__REQUIRED ACTION__.
Match the string "bottom" against each line below, and copy every line that matches.

[DATA SHOWN Boundary: Start]

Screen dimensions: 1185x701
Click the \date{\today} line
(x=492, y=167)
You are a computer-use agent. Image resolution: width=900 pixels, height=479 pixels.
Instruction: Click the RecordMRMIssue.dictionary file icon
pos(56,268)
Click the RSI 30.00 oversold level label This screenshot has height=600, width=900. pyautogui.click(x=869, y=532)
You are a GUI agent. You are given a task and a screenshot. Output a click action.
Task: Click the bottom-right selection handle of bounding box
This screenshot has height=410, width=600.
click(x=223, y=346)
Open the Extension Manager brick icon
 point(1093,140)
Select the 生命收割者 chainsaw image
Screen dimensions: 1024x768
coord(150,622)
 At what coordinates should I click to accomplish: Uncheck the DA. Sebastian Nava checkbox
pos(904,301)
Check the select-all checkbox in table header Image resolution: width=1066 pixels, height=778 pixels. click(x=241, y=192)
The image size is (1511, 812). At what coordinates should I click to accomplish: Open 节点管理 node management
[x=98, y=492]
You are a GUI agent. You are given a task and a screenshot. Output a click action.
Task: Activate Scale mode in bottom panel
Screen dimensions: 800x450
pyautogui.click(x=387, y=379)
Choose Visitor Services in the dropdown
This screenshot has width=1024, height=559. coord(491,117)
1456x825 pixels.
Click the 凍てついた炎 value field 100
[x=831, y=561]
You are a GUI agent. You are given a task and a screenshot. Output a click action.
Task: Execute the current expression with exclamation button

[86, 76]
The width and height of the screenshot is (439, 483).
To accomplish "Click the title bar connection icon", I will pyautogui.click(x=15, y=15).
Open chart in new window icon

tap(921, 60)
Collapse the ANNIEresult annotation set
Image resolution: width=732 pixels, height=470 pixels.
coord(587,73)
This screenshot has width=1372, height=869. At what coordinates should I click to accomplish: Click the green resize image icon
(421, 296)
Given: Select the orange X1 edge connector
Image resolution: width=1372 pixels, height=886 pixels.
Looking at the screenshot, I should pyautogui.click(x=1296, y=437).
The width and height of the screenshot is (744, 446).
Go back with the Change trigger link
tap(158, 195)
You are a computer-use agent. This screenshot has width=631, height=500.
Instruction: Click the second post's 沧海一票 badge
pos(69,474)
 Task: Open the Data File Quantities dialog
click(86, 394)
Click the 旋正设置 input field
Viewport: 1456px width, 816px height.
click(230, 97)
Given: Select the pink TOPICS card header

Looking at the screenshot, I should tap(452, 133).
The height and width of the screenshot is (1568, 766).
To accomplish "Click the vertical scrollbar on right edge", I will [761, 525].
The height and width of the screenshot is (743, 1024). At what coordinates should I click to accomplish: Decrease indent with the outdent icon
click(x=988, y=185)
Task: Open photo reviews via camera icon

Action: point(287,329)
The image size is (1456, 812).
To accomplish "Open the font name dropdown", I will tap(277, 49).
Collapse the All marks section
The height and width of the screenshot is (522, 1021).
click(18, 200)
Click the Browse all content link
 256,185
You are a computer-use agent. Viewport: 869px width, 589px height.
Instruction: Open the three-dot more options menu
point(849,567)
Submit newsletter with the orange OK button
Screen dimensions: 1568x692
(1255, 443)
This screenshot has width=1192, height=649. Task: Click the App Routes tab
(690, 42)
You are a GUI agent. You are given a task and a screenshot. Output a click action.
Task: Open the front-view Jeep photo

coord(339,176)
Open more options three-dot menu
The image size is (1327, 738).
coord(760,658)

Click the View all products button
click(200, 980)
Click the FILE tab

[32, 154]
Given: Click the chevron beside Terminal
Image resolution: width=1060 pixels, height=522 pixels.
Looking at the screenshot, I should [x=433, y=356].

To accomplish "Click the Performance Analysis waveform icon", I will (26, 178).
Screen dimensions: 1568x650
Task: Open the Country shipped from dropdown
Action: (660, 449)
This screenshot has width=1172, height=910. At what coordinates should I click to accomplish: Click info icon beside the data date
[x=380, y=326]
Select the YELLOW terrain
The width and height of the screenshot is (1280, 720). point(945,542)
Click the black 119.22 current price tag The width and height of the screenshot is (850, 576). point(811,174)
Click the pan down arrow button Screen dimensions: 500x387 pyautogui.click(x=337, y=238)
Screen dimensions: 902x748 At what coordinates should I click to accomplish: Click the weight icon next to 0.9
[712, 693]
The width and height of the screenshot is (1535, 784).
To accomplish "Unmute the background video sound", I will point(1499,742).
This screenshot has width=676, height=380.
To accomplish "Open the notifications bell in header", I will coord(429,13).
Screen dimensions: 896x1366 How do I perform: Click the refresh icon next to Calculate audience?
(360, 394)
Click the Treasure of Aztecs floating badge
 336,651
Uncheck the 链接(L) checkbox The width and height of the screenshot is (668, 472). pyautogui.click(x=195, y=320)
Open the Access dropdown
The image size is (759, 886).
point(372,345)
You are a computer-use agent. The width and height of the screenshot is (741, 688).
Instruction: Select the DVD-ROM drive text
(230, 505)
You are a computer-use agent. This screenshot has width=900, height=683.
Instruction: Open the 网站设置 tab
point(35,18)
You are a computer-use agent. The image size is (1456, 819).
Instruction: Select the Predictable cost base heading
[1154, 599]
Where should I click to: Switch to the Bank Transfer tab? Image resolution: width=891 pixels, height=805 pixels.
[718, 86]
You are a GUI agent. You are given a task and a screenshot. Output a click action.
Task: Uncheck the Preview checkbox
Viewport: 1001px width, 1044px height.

[DATA SHOWN Boundary: End]

__EXERCISE RESPONSE__.
Task: Click the bottom-right selection handle of bounding box
Task: Activate Scale mode in bottom panel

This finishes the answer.